Sanità, ecco i 24 nomi in corsa per la poltrona più prestigiosa

Dal super favorito Fagnano (Dg a Teramo), all’uscente Muraglia e la dirigente Andreola Puntano alla direzione del dipartimento anche Di Bastiano, Caponetti e Spadano
PESCARA. Volti molto noti oppure no. Nomi conosciuti o sconosciuti agli abruzzesi. Sono 24 i personaggi in corsa per la poltrona più prestigiosa della sanità regionale, quella del direttore del Dipartimento di Salute e Welfare che sovrintende su tutti i settori della più complessa e costosa voce del bilancio regionale. Un posto ambito, e ciò spiega l’ingorgo di concorrenti al casello. Si va dal super favorito, Roberto Fagnano, il direttore generale della Asl di Teramo, riconfermato, con pieni voti, nella sua carica di manager, all’uscente Angelo Muraglia, collaudato direttore del dipartimento al quale si devono i nove decimi del nuovo piano di riordino della rete ospedaliera diventata di stretta attualità. Ma spunta anche il nome dell’oculista avezzanese Walter Di Bastiano, cioè il noto primario abruzzese prestato alla politica regionale di centrodestra e persino indicato, a ottobre di un anno fa, tra i possibili candidati alla carica di presidente della Regione per Fratelli d’Italia. E c’è anche Alfonso Mascitelli, oggi ancora al vertice dell’Agenzia sanitaria regionale che però rientra nella girandola dello spoil system che il governo di centrodestra finora ha solo annunciato. La lista dei 24 concorrenti per il Dipartimento della Sanità intanto è da ieri sui tavoli del governatore Marco Marsilio e dell’assessore regionale alla Sanità, Nicoletta Verì. L’elenco è stato sottoposto a minuziosa verifica dei requisiti, di chi aspira all’incarico, eseguita dagli stessi uffici dipartimentali della Sanità che hanno ammesso 23 dei 24 concorrenti, escludendone solo uno, per motivi che non sembrano sostanziali. Si tratta dell’ex direttore del dipartimento della Cultura, il teatino Giancarlo Zappacosta, dirigente esperto e di lungo corso.

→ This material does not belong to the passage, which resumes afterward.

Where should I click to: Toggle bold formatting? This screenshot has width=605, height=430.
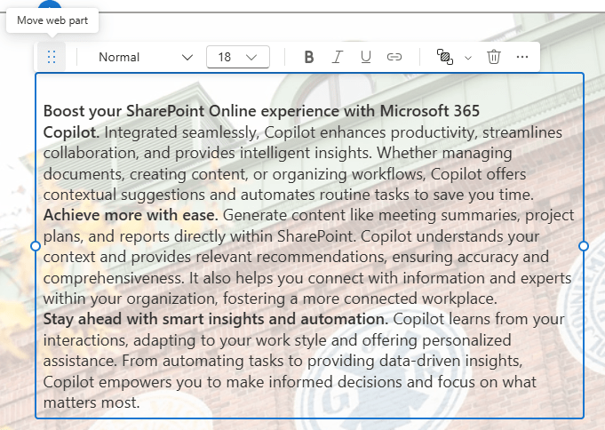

Ecco tutti i nomi in rigoroso ordine alfabetico. La lista comincia con Fabrizio Andreassi, aquilano con esperienza di provveditore nel delicato campo degli appalti in sanità; Giovanna Andreola, la storica dirigente regionale; Annabella Antonucci, in servizio alla Asl di Chieti ritenuta esperta nel campo degli accreditamenti con la sanità privata; Gianfranco Attili e Giuseppe Bucciarelli, dirigente veterinario regionale; Antonio Caponetti, direttore sanitario a Pescara; Mimmo Carducci e Walter Di Bastiano, l’oculista avezzanese; Carlo Di Falco, giunto dal Molise, attualmente direttore del presidio ospedaliero di Sant’Omero; Amedeo Di Filippo, Vincenzo Di Serafino e Roberto Fagnano, il manager teramano che piace all’assessore Verì; Vincenzo Giugno, Roberto Grinta, Gabriella Guasticchi, con esperienza professionale da direttrice dell’Agenzia sanitaria del Lazio e il suo omologo abruzzese Alfonso Mascitelli; Marco Molisani, l’uscente Angelo Muraglia, Nicola Nardella, Claudio Paciotti, Alessandro Ridolfi e il responsabile degli affari generali e legali alla Asl di Chieti, Stefano Spadano. Infine Giancarlo Zappacosta e Nicola Zavattaro.
I tempi per la nomina? In Regione ieri si parlava di pochi giorni, un assessore ha infatti ipotizzato lunedì 5 agosto. Salvo ricorsi dell’unico non ammesso.